More repressed retiredmartin childhood memories today.
These posts don’t write themselves, and a week on the road gives you little time to catch up, as Simon is no doubt finding out after his Bucks/Southampton epic crawl.
A week on the road with a fellow traveller also gives you rather more material, as well as photos, than you can cope with, which is why I’m so grateful for a sudden outbreak of glandular fever which has scuppered my camping trip in Lewes. Keep your sympathy.
In August 1987 I made a similar road trip into the Lothians with another Simon, a chap whose activity at my cousin’s wedding in Dalkeith was the stuff of BRAPA legend. I remember nothing about the actual wedding, a full-on kilt and pipe affair straight out of “Four Weddings”, but I do remember a lunchtime trip to HMV in Princes Street to watch Jesse Ray. This clip will disabuse you of any notion that the ’80s were any good.
Deciding back in ’87 not to spend the £5.99 on Jesse’s LP, I then had more for an ill-advised family tour of the little town’s impressive number of bars. The Ship was definitely one of them.
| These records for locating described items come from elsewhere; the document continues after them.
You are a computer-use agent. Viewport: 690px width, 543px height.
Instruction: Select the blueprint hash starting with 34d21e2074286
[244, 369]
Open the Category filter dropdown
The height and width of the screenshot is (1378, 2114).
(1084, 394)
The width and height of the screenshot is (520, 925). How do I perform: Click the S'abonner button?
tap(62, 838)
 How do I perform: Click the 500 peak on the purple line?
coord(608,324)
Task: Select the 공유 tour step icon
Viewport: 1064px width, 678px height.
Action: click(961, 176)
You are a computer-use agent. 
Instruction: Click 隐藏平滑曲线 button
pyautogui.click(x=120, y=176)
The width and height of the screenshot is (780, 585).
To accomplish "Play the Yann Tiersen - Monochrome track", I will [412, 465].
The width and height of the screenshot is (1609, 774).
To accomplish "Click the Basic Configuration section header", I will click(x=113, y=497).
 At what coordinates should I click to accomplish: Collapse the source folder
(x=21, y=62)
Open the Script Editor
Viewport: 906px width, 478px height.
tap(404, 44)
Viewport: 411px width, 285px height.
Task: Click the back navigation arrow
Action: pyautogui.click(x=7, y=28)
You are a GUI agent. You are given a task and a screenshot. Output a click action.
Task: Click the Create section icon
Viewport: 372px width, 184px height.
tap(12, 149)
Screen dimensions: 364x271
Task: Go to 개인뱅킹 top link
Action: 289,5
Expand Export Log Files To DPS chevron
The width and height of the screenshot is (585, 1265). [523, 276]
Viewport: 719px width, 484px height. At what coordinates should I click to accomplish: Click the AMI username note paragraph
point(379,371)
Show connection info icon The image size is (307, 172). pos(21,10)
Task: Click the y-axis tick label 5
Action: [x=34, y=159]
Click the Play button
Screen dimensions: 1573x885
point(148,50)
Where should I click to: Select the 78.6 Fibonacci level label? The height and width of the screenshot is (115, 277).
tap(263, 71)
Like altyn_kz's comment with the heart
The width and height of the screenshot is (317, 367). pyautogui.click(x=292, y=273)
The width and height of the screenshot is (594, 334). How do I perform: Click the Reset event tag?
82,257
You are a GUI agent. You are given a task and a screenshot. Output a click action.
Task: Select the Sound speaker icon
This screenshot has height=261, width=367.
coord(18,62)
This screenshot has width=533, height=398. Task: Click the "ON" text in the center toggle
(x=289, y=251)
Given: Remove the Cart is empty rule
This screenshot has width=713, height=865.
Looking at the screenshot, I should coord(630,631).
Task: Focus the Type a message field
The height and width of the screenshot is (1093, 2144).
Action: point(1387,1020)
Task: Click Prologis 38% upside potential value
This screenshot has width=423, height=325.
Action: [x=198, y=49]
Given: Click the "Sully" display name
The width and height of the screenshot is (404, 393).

Intriguingly, WhatPub has no mention of the Ship, though Facebook tells me it still has “some crazy but good characters“, which sounds right. Is it odd that only some of the keg pubs are recorded on WhatPub ?
Whether this was the one where I knocked a lad’s full pint of McEwans over his girlfriend 30 years ago, I can’t remember. I bought them both replacement pints, sharpish. She was drinking coke so he was quids in. My first deep fried haggis as well.
I remembered Dalkeith as a solid but unexceptional town with some pleasing stonework, including an imposing townhouse in Eskbank whose owners let their daughters’ rooms out while they were at an Aberdeen Uni (a theme here). Oddly, they chose to leave their daughters’ underwear and record player in the rooms for the enjoyment of guests.
We walked from Lothianbridge past Eskbank into town, a journey of true Edinburgh suburbia, the Epsom of the North. Sort of.
WhatPub records a mere three pubs with real ales; an Ember, a Smith & Jones, and the Beer Guide Spoons. No traditional cask pubs. Of course, real ale pubs are rarely the most exciting options anyway.
As it turns out, the Blacksmith’s Forge is the beating, if slightly worse for wear, heart of Dalkeith.
I assumed it ran on Tennents and Bud, so the cask range was a revelation.
And folk were drinking the cask. In fact, so good were the Gold, Azure and Deuchars (all NBSS 3.5) that we blew the treasured horde of Spoons vouchers waiting for the direct bus back to Musselburgh. All at the perfect temperature, though Charles regretted the lack of an 80/.
I’d expected a family dining pub; instead this was the home of professional boozers, including a lovely chap drinking the Bud Light as only Scots can.